Peut-on faire de la compassion le socle et le moteur de l'action politique ? C'est la question que pose avec clairvoyance, et de façon très argumentée, cet essai limpide et dense de la philosophe Myriam Revault d'Allonnes. Elle y répond d'emblée, soulignant en préface, en s'appuyant sur Rousseau (Emile), que si le « principe de pitié permet de construire la notion générale d'humanité et donne accès à certains concepts moraux, telle la justice », la capacité à partager les souffrances d'autrui ne saurait être pour autant « un principe politique qui détermine, sans médiation, les normes de l'action ».

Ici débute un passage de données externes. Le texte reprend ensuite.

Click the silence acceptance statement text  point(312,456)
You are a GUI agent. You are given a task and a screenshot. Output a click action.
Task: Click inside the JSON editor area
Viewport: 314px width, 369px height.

Jean-Jacques Rousseau est, avec Alexis de Tocqueville (De la démocratie en Amérique), et Hannah Arendt (notamment l'Essai sur la Révolution), l'un des interlocuteurs primordiaux que se choisit Myriam Revault d'Allonnes afin d'analyser l'histoire moderne de la posture compassionnelle, la façon dont elle s'enracine dans la démocratie et le principe d'« égalisation des conditions » : l'homme démocratique reconnaît l'autre comme son semblable, et est en cela porté à la compassion - du latin compatir, littéralement « souffrir avec ».
Mais si cette histoire de la compassion à l'âge démocratique intéresse l'auteur, c'est parce qu'elle est susceptible d'éclairer une situation pleinement contemporaine : le constat du « déferlement compassionnel auquel notre société est aujourd'hui en proie ». Symptômes : des médias jamais rassasiés de la mise en spectacle de la misère, des discours politiques ciblés sur les « faibles », les « vulnérabilités de masse » (précarité, insécurité sociale...), sur le « peuple souffrant », qui en est venu à remplacer le « peuple souverain ».
Or « parler de souffrance, de misère, de malheur, et non plus d'injustice ou d'inégalité, c'est ouvrir la voie à un traitement compassionnel qui n'instruit pas politiquement la détresse individuelle et collective », écrit Myriam Revault d'Allonnes. Qui finalement, contre « l'hypertrophie de l'émotion », plaide avec conviction et intelligence pour une « mise à distance des affects afin que puisse s'y opérer le travail du rationnel ».